High-Tech Buildings Pose Service Challenges

December 12, 2017 |

Updated August 4, 2021

4 minute read

It is already hard to find quality service techs, but the high-tech systems in new buildings are making the problem even more difficult.

New, modern Class-A apartments being delivered in metros areas across the country come equipped with high-tech HVAC, security systems and even amenities.

“These developments are becoming much more sophisticated and require more qualified and highly trained service associates,” Gables Residential CEO Sue Ansel says. 

High-tech security systems and even the more technologically advanced parking garages require different expertise.
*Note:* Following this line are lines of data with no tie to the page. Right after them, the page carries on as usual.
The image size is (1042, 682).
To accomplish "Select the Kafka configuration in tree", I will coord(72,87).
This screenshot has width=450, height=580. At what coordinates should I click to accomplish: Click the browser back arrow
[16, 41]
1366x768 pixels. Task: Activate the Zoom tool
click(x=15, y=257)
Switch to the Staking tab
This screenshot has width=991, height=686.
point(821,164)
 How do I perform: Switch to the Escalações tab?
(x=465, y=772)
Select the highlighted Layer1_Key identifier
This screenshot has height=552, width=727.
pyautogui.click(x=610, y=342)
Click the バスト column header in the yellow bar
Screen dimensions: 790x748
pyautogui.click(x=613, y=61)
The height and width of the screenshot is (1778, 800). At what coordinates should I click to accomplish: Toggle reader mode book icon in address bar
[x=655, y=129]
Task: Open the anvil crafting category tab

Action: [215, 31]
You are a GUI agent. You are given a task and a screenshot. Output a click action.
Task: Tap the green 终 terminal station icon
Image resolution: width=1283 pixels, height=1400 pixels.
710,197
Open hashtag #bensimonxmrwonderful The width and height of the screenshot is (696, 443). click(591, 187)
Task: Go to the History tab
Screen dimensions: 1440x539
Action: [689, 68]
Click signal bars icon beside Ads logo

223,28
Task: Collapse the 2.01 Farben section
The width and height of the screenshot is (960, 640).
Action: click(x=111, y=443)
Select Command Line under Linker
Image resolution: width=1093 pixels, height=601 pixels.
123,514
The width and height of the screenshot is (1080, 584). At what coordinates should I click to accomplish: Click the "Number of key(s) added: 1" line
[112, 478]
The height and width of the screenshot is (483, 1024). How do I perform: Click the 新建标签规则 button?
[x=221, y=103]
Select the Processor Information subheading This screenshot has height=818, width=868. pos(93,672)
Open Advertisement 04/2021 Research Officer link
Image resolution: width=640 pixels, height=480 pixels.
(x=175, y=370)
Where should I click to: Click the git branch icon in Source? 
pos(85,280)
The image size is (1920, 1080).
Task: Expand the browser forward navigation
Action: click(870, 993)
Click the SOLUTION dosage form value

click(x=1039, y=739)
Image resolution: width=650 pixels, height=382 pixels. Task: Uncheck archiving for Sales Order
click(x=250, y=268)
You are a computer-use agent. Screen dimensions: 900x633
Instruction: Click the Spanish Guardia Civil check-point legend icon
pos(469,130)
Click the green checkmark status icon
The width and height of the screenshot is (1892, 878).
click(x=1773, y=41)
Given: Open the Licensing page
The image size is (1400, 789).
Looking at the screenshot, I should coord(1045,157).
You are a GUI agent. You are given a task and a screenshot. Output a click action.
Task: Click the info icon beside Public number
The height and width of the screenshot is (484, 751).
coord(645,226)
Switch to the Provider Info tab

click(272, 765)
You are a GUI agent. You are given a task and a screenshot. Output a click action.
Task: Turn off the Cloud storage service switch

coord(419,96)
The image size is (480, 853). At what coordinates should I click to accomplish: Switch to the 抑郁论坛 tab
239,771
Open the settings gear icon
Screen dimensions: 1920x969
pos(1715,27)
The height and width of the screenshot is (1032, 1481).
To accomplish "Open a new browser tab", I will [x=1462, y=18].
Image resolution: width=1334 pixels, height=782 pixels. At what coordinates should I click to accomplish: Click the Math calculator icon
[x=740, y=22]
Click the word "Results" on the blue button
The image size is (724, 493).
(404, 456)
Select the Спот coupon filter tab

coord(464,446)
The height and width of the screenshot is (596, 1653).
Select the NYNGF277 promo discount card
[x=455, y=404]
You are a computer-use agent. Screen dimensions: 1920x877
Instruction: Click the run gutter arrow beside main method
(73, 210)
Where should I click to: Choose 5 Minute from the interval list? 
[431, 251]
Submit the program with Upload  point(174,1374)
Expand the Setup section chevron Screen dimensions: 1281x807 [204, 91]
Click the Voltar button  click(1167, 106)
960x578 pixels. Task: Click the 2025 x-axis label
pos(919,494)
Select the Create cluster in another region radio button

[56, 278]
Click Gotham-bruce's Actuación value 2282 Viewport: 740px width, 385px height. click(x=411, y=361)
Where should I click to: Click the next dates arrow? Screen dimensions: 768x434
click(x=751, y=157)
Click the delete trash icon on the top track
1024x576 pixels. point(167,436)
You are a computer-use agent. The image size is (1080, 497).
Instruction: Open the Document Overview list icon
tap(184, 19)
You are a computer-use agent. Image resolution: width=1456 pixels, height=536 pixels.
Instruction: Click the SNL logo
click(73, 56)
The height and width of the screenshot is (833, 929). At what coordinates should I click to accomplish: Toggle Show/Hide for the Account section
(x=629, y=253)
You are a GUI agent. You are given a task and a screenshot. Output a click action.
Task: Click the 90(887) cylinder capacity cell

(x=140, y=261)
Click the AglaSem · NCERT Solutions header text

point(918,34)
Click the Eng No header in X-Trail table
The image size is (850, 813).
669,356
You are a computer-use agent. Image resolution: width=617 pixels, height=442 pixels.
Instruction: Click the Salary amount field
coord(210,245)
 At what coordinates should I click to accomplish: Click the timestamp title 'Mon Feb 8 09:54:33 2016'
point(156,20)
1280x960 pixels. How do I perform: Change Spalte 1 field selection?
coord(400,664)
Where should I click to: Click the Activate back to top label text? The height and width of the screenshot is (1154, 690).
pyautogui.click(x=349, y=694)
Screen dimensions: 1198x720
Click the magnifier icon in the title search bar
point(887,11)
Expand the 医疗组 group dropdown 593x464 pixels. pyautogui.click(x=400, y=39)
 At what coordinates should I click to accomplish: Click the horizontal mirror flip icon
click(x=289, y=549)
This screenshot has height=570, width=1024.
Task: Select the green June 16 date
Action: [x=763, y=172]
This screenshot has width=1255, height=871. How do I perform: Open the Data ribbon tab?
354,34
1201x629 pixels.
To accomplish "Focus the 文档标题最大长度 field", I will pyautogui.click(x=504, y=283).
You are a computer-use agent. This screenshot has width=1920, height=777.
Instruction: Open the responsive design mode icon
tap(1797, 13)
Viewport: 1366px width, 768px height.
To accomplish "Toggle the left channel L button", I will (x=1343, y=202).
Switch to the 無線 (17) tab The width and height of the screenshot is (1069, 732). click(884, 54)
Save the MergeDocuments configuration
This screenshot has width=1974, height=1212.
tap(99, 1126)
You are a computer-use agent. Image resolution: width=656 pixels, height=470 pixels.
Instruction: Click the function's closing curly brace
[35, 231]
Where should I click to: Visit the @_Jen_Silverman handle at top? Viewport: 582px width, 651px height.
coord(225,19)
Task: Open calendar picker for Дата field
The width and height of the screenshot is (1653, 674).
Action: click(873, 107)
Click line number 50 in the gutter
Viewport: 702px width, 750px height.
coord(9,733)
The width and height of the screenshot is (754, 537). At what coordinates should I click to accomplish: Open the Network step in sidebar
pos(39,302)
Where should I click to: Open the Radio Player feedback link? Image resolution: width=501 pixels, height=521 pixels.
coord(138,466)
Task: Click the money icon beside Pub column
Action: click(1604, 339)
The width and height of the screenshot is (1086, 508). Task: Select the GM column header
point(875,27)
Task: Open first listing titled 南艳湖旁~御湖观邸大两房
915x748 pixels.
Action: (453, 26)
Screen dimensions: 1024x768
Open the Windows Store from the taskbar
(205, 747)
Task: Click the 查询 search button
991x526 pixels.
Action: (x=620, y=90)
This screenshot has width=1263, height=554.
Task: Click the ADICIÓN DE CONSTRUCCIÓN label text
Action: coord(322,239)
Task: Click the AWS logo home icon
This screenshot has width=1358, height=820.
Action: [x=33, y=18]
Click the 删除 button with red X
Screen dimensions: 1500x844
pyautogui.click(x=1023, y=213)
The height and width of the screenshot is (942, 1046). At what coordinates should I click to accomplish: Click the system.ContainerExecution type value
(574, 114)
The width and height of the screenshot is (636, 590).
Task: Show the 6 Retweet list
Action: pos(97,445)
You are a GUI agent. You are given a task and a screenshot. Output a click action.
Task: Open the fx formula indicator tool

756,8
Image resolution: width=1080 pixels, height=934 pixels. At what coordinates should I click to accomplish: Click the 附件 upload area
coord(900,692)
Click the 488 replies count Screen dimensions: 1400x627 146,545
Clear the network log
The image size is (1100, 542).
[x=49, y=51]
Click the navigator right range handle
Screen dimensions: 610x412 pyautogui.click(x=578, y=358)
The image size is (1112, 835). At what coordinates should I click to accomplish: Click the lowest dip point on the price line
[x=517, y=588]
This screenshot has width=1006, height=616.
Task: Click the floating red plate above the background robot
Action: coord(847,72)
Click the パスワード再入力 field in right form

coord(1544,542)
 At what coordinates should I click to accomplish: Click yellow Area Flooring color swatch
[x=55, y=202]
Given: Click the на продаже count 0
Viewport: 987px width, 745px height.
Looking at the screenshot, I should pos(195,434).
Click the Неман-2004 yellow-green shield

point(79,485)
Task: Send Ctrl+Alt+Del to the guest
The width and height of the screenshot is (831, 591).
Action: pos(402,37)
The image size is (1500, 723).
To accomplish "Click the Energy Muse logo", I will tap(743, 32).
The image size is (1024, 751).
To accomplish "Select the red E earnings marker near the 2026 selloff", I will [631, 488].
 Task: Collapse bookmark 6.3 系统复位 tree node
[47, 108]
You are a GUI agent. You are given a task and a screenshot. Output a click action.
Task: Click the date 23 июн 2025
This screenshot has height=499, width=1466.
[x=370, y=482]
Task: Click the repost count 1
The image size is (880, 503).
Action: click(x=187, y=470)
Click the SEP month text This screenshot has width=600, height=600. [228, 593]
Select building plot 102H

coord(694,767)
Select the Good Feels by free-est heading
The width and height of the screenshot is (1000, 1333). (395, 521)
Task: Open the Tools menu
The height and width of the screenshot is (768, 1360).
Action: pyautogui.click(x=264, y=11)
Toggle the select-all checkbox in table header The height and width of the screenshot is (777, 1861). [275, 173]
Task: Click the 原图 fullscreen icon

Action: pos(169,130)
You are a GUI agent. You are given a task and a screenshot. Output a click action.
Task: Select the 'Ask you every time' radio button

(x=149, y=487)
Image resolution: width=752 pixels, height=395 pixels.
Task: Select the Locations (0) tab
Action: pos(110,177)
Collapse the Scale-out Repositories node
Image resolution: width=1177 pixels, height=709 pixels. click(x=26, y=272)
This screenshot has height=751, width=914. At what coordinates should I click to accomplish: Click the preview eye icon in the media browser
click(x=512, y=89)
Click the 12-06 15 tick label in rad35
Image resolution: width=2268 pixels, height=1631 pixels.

This has changed the game for some maintenance technicians.

“The education and experience levels of our maintenance technician that we required 10 years ago for a suburban, stick-frame, surface-parking property are very different than what we need for these complex podium, wrap, mid-rise and high-rise developments,” says Greg Mutz, CEO and Founder of AMLI Residential. “These are complicated buildings and the systems are much more demanding and technology based”

At a typical garden community, a technician can make a change to a HVAC system and it only affects one apartment, according to Paul Rhodes, National Maintenance and Safety Instructor at NAA. But in newer buildings, where all of the systems rely on each other for information, efficiency standards and status, having one apartment system fail or change can affect other systems. The result is a shorter life span for the equipment, decreased efficiencies and increased operational, repair and maintenance costs.

Some of the complication is simply a result of high-construction. Mutz says 100 percent of AMLI developments have elevators, which was not the case in the past.

“Elevators need a of special expertise to keep running,” Mutz says. “They are critically important to moving people vertically in a structure and to generating high review satisfaction scores.”

Simple maintenance is even more complicated. Wood Partners recently opened a brand-new building on Chicago’s South Loop. Its Executive Vice President of Operations Steve Hallsey counted at least 55 different surfaces and materials in the structure that needed to be cleaned. Amazing, but this is not the most difficult aspect of operations.

“Today’s chiller systems are so sophisticated that they are using heat pumps to facilitate the efficiency of the chiller system,” Hallsey says. “It is becoming a much more complicated business.”

But in an already-tight labor market, this added complication only makes finding qualified maintenance techs more difficult.

“The maintenance worker is the most difficult position I have to fill,” Hallsey says. “There are so many other opportunities for good maintenance people. It has become exceptionally more difficult to find good quality individuals who will work for what we can pay them.”

The construction industry remains attractive for maintenance technicians who want to earn a couple more dollars an hour. Commercial buildings also are a lure. 

The qualifications needed to maintain sophisticated properties are the same needed by office buildings and retail buildings, making the ability to attract and retain maintenance staff a true “pain point,” says Ansel.

The talent pool is, quite simply, thinner, for technicians in these new communities.

The necessary know-how as well as the additional training and classroom learning that is required further decreases the number of people in the technician work force who can perform in-house upkeep of the systems, Rhodes says.

“You have to go and source education that is not necessarily on-the-job-training in some instances,” Ansel says.

Hallsey says a technological maintenance position is more attractive to some who find that “more advanced and a more viable career than slinging on maintenance belt,” he says.

The problem is that there is not a “cookie cutter” training process to educate technicians about these systems, according to Rhodes. Instead, training can come from a hodge-podge of manufacturer seminars, trade/technical or community school or even college degree programs.

Without enough qualified workers, individual apartment owners should plan on increasing their budgets to attract and retain the service technicians they need.

Rhodes says he sees the pay rate beginning to creep up slowly for maintenance workers all over the country, but the increase is slightly faster at communities with these sophisticated functions.

“Unfortunately, in a lot of markets, the pay scale for this type of worker is still below jobs in other industries requiring similar knowledge,” Rhodes says.